▸ **Task to complete**
From the line that includes "Click into the Description text area" to the last line of the records, inclusive, repeat each line exactly.
Segment Start: Records supplied
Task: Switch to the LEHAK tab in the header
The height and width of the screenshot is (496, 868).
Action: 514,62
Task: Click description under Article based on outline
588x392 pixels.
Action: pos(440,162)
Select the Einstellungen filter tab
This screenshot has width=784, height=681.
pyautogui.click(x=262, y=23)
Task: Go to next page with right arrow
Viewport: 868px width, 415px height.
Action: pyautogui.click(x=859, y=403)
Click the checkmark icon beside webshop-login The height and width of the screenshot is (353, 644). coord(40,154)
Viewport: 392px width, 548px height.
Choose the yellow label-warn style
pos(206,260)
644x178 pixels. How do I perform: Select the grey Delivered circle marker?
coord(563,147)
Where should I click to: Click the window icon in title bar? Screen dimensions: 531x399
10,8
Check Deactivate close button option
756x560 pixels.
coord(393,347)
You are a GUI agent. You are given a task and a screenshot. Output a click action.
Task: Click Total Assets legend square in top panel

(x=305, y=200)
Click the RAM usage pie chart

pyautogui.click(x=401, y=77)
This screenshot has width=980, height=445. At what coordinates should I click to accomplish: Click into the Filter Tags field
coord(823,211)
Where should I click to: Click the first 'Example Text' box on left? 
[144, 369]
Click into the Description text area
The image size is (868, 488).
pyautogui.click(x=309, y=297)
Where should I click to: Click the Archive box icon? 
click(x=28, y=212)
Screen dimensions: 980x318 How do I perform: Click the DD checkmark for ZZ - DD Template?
Segment End: Records supplied
▸ **Problem solution**
Click into the Description text area
The image size is (868, 488).
pyautogui.click(x=309, y=297)
Where should I click to: Click the Archive box icon? 
click(x=28, y=212)
Screen dimensions: 980x318 How do I perform: Click the DD checkmark for ZZ - DD Template?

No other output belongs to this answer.